[WHAT TO PRODUCE]: The following data is to be repeated exactly, its pictures excluded.

[INPUT DATA]:

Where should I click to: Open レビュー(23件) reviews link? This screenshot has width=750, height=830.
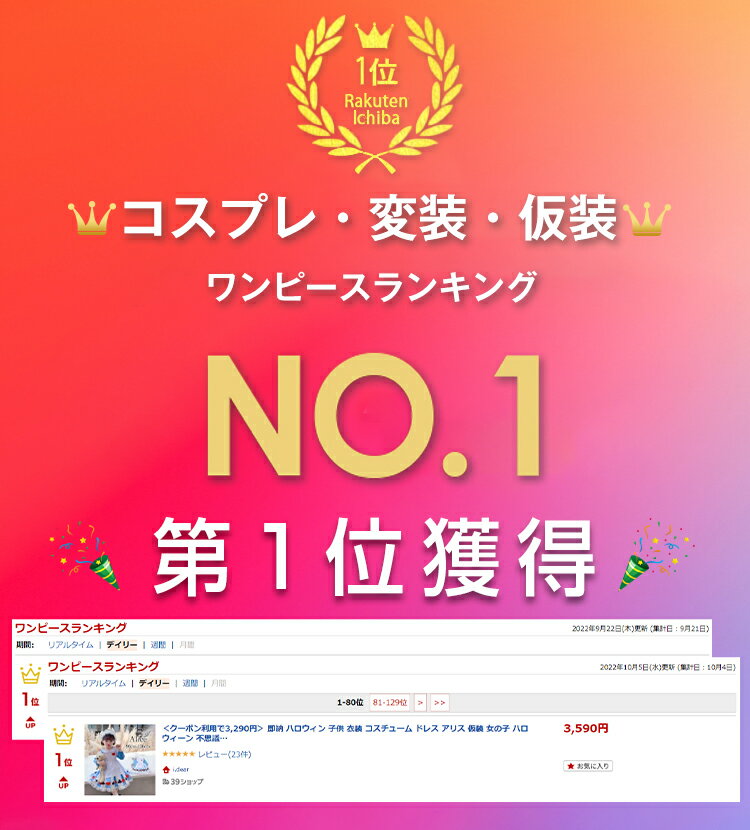[x=224, y=754]
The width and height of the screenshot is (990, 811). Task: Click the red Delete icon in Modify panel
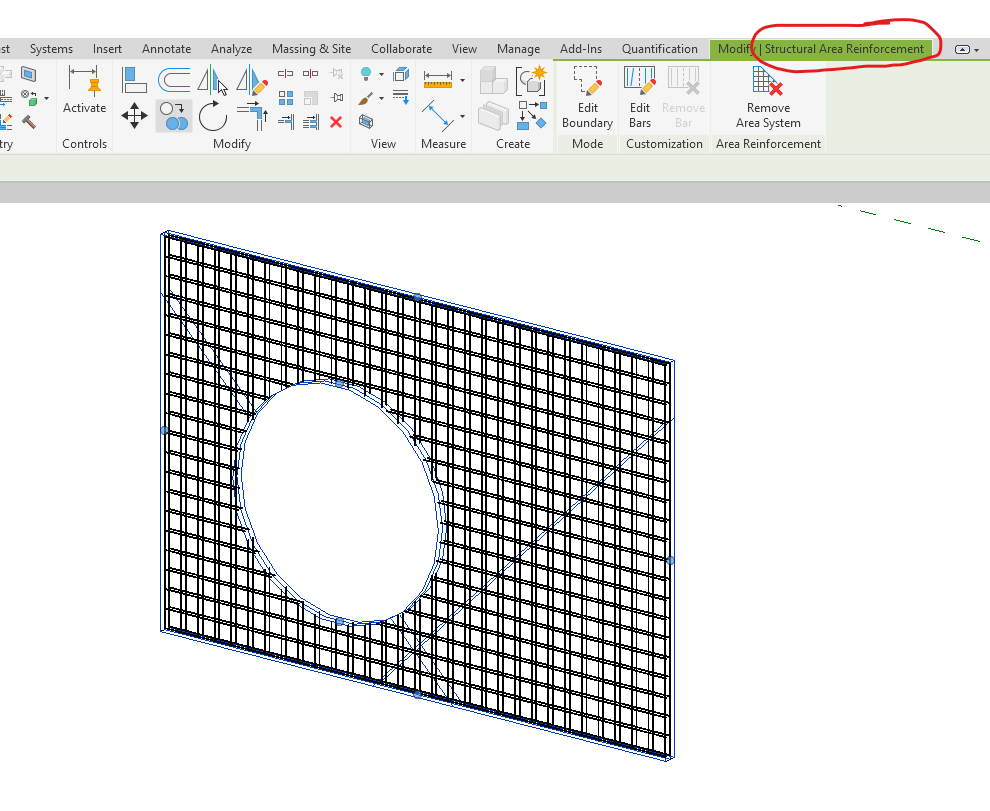pyautogui.click(x=337, y=123)
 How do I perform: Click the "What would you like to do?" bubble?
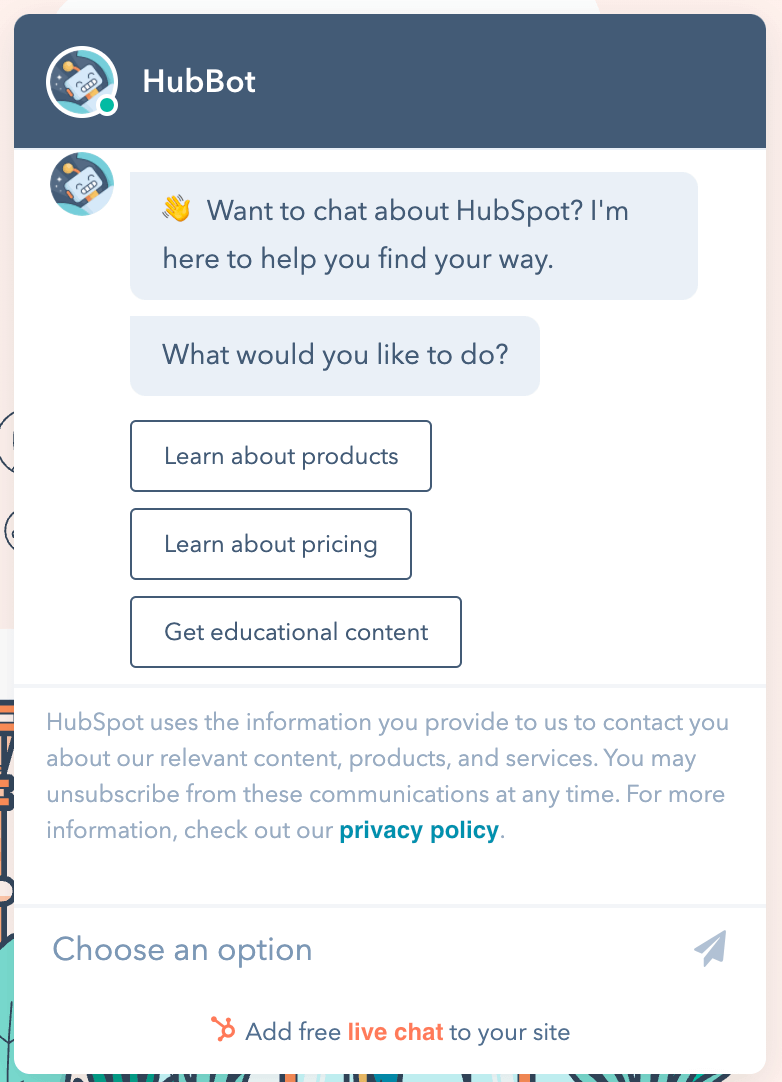coord(334,355)
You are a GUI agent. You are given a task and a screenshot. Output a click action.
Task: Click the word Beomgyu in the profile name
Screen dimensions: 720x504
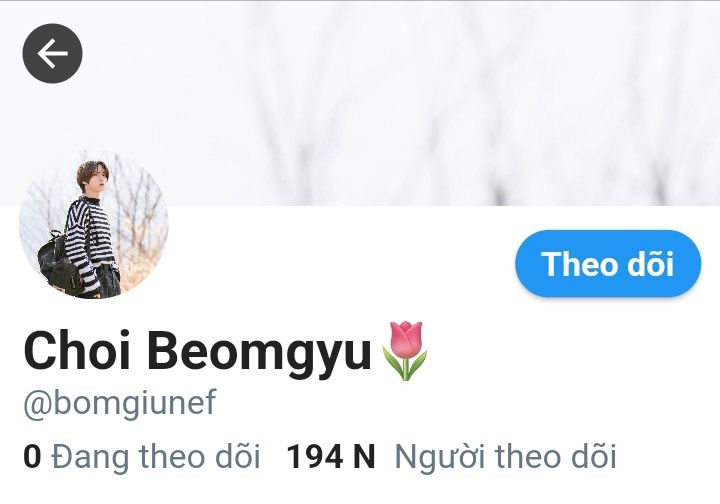click(259, 353)
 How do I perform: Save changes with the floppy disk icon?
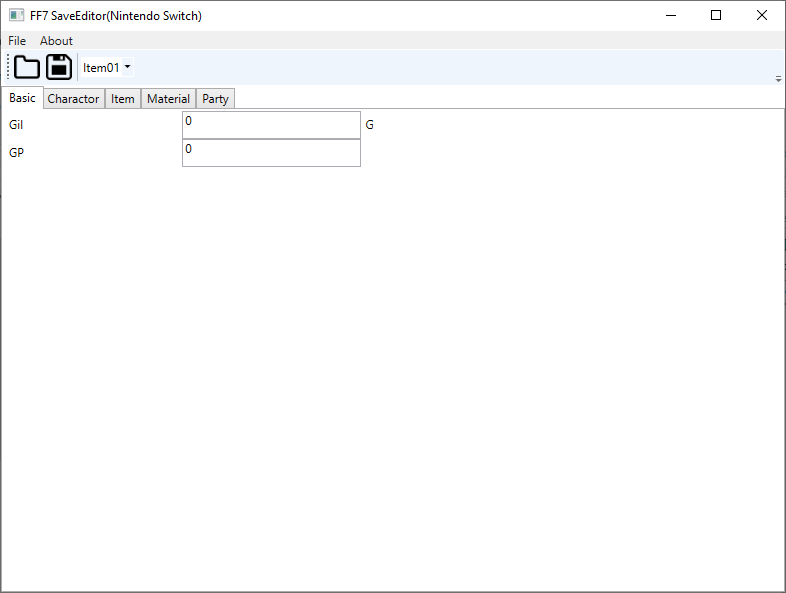[x=59, y=67]
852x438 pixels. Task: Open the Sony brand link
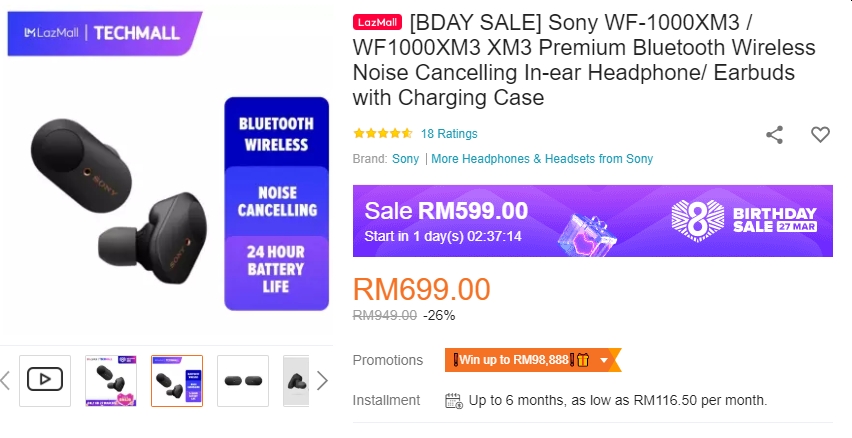point(405,159)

[SOLVED PROBLEM]:
Where should I click to: Open レビュー(23件) reviews link? This screenshot has width=750, height=830.
[x=224, y=754]
The width and height of the screenshot is (990, 811). Task: Click the red Delete icon in Modify panel
pyautogui.click(x=337, y=123)
 How do I perform: Click the "What would you like to do?" bubble?
coord(334,355)
You are a GUI agent. You are given a task and a screenshot. Output a click action.
Task: Click the word Beomgyu in the profile name
Screen dimensions: 720x504
click(259, 353)
 How do I perform: Save changes with the floppy disk icon?
[x=59, y=67]
852x438 pixels. Task: Open the Sony brand link
point(405,159)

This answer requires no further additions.